→ **DATA FOR PROCESSING**:
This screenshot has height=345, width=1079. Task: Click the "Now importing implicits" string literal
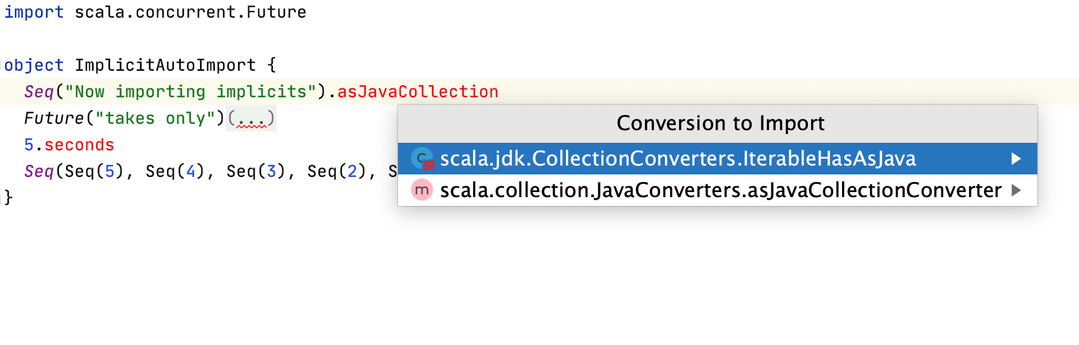point(190,92)

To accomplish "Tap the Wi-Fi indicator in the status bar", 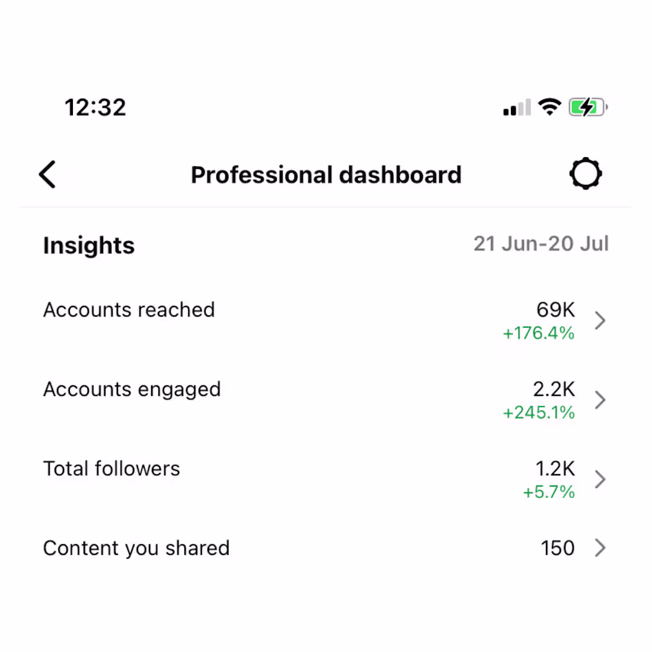I will tap(549, 107).
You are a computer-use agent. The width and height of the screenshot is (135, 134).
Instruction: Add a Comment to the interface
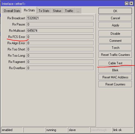tap(115, 41)
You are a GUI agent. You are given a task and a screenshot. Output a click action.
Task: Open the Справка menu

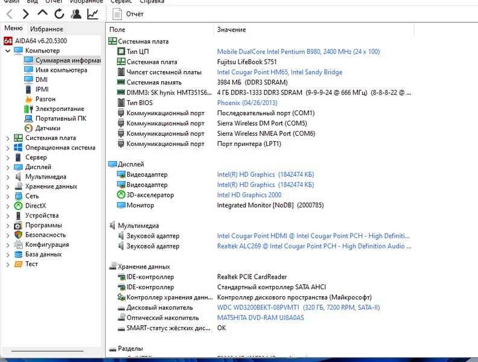(x=152, y=2)
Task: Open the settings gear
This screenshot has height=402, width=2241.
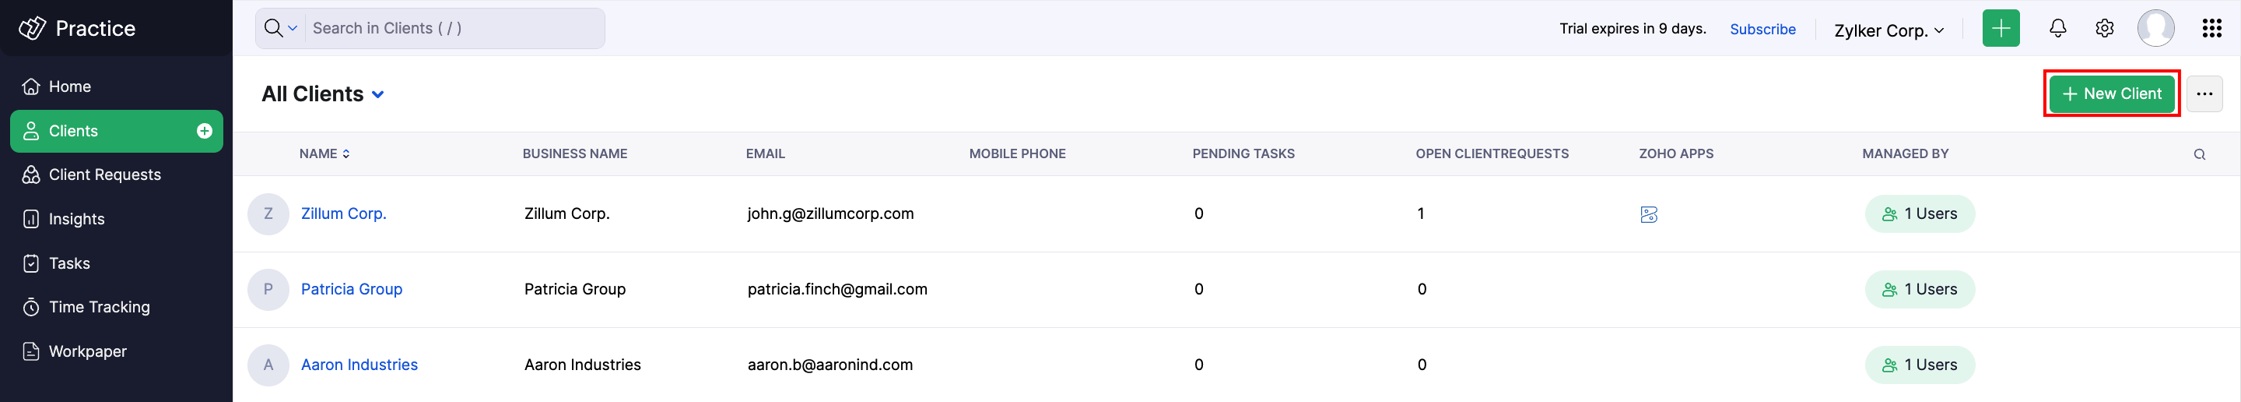Action: [2104, 29]
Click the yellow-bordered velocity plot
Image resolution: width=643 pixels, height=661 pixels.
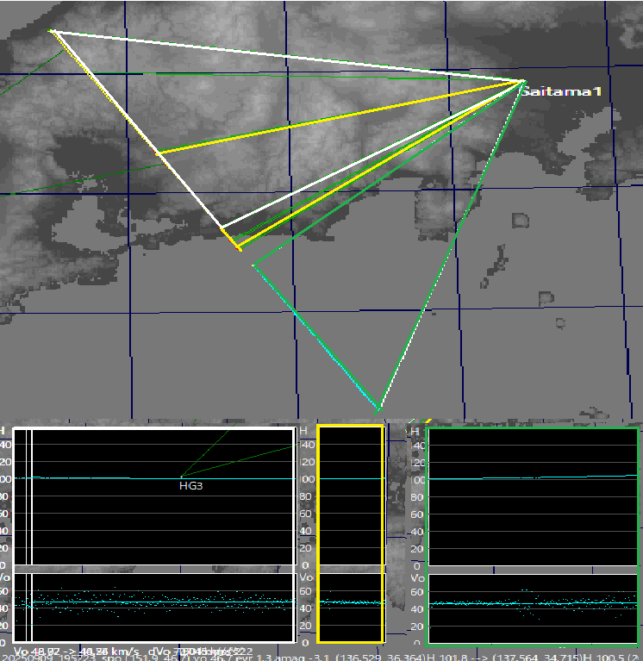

→ **WHAT YOU WILL DO**: Only the lines from the one holding "Click the yellow-bordered velocity plot" to the last line of the entries above should be printed, exactly as they appear and with no pictures.

→ **ANSWER SECTION**:
Click the yellow-bordered velocity plot
Image resolution: width=643 pixels, height=661 pixels.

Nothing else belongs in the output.